Features the R420 should have had

GameCat

Newcomer
We all know that the R420 is very similar to the R300 feature wise, bar a few additions like longer instruction length shaders and 3Dc. I really don't care that it doesn't support shader model 3.0, although texture lookups in vertex shaders would be kind of nice, most of the other features in SM3.0 are more about performance than fancy effects. Floating point blending and filtering is also a nice feature that the R420 lacks, but it isn't THAT big of a deal IMHO since you can do plenty of HDR effects anyway on it with higher precision integer formats if you tweak a little.

There are many features which aren't related to SM3.0 that I do miss however.

* Percentage closer filtering on shadow maps and native support for depth textures. This offers muh higher quality shadow maps. With the added power of the latest cards, you might want to do your own shadow map filtering to get decent soft shadows, but that really isn't a reason not to support bilinear PCF on shadowmaps since it gives you higher quality for the same cost even when you do your own filtering.

* Partial derivative operators in the pixel shader. This is useful in LOTS of shaders.

Does anyone have any idea why these aren't supported? I can't imagine supporting PCF can be very expensive transistor wise, you basically need to do a compare with the r tex coord and the texels before filtering. Precision doesn't need to be high at all. Is this related to the fact that ATi do texture lookups parallel to math ops and nvidia have some sort of hybrid unit that does both?
Partial derivative operators are also cheap, basically a subtraction. They do require access to registers on a quad level though. Maybe this causes some concurrency issues? Might be related to why nvidia has a register usage performance hit and ATi does not?

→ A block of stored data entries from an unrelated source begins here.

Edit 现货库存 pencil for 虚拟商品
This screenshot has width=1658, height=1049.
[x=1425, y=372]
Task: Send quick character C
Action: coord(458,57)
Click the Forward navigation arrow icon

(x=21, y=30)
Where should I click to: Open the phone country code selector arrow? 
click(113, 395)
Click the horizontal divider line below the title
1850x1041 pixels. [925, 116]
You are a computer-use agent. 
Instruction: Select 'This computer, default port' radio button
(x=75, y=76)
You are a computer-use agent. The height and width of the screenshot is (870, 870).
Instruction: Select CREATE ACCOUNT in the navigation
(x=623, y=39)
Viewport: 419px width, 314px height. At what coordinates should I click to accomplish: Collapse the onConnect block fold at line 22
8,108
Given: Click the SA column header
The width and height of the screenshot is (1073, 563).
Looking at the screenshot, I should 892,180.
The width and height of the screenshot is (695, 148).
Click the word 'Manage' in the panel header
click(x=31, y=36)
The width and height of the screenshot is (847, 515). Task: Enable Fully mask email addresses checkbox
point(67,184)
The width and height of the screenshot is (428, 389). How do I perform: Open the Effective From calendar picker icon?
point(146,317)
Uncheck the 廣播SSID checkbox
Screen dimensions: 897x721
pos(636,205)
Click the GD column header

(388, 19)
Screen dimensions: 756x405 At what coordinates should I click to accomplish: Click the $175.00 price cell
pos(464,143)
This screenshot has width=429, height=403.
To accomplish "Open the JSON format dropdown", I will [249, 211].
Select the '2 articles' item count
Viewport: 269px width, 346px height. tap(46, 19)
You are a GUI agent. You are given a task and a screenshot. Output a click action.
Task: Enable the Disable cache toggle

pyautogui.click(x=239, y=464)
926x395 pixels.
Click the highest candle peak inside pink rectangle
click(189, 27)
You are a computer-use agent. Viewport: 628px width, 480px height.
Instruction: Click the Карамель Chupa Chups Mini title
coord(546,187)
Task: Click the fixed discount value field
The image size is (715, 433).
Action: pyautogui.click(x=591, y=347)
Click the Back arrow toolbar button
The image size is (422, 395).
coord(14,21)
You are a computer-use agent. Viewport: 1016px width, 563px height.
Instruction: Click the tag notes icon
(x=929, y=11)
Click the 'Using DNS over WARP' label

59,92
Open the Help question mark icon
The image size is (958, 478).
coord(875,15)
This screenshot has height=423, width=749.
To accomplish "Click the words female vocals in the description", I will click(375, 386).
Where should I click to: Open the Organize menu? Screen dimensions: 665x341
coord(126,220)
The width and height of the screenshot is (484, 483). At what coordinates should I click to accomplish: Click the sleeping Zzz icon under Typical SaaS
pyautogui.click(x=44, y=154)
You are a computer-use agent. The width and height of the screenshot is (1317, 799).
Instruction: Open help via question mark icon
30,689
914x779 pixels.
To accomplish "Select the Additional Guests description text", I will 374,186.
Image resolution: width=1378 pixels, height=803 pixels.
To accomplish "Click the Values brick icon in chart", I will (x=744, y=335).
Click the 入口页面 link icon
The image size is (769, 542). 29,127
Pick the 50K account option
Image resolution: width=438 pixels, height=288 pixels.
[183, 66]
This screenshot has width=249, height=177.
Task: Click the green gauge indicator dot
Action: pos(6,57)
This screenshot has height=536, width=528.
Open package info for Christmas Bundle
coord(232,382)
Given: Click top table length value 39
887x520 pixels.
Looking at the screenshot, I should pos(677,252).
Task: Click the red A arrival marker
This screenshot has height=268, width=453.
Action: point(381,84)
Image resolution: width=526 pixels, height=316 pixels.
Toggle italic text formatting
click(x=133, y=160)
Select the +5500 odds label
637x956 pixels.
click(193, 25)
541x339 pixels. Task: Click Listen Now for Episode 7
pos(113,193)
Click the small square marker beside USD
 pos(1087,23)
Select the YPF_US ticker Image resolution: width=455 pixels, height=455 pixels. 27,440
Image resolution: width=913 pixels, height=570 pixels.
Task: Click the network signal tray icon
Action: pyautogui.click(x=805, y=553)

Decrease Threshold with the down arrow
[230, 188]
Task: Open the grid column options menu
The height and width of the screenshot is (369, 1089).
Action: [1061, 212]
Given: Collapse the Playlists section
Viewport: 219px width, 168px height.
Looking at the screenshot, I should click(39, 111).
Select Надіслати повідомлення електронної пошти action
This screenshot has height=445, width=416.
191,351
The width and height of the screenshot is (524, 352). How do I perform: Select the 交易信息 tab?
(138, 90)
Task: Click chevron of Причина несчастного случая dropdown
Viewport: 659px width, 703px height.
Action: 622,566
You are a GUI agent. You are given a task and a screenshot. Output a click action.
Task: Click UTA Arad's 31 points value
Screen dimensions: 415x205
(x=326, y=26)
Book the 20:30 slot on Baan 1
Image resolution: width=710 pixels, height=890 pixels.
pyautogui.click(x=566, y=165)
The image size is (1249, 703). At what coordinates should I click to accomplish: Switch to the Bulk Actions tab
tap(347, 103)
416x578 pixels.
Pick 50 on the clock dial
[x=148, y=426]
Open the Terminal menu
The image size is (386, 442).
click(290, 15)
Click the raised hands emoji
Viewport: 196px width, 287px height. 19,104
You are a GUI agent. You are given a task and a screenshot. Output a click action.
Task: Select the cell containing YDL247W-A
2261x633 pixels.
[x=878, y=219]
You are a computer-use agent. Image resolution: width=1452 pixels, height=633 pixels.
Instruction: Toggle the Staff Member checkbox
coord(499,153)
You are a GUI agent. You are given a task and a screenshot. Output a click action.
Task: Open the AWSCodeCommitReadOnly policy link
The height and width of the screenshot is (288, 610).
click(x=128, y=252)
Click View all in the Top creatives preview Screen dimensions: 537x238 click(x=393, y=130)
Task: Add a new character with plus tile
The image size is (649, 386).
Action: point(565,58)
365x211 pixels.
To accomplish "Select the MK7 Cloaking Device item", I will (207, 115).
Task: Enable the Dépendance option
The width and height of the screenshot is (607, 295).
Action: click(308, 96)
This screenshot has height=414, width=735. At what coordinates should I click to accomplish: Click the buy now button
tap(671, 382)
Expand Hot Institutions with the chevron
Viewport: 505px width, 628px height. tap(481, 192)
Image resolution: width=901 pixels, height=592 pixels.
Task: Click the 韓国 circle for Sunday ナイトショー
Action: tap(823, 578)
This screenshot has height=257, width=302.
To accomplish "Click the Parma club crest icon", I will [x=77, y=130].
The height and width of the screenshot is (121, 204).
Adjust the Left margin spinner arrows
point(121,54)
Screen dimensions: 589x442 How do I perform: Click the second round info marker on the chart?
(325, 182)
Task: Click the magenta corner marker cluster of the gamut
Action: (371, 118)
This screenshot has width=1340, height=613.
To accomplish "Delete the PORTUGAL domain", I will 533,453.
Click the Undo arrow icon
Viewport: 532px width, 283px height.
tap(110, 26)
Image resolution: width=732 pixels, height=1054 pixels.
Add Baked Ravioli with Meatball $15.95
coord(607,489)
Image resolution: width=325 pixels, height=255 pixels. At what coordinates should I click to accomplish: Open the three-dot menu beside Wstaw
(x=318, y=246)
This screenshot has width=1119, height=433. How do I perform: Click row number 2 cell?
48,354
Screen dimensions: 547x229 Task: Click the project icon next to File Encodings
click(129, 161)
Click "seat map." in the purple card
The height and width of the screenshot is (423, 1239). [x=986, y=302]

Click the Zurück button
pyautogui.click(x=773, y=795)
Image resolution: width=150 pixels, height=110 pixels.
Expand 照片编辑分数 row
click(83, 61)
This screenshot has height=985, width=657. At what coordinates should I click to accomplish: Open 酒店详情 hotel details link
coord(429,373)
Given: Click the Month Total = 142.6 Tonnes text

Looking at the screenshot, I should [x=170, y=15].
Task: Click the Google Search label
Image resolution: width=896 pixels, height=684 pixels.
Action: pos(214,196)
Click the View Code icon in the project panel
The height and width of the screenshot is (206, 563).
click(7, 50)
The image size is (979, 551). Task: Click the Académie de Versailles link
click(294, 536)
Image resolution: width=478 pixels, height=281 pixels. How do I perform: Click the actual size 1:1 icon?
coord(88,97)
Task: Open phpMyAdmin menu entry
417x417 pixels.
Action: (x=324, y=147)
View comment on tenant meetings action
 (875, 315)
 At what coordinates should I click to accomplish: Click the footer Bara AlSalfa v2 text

I know too little about graphics hardware architecture to come up with reasons so I'm counting on you guys :) Of course it might not be expensive or hard to support at all, in which case ATi are simply lazy and we should all badger them about it so they don't do the same mistake next gen ;)
 
When it goes to pcf you can do it yourself inside pixel shader, not a big deal imho. Besides - the way gf3+ does it does not work with cube maps. It is very hardwired functionality and I am very positive about it NOT being present in new ATI hw.
Lack of gradient instructions is kind of disappointing and I don't know any easy way to emulate them. I guess they are generally useful to handle aliasing issues in procedural shaders, so I'd put this functionality togother with ps3.0 - interesting to researchers, not really useful at present time.
I think that lack of fp blending (not filtering - this is again doable in a shader) is VERY disappointing. A lot of extra work will be needed to make true hdr renderer work on r420. However, there are plenty of R3xx out there and they need to be supported anyway, so that code path has to be written anyway :(. I still have no idea what am I going to do with particle systems, because for them you have to have blending, for other stuff it is just a few extra rendertarget switches - it hurts, but doesn't kill you.
 
You can't do real PCF in the pixel shader without really racking up the instruction length. It'll be a good 5-10 times faster with native support at minimal silicon cost, as GameCat says. The demos on ATI's site don't do PCF, although they claim to. They just do some supersampling.

PCF requires you to weigh 4 comparisons (i.e. 1 or 0 values) by the same weights the 4 nearest texels are weighted when doing bilinear filtering. It can be extended to trilinear too, but you need a way to generate mipmaps, and now I'm getting off topic...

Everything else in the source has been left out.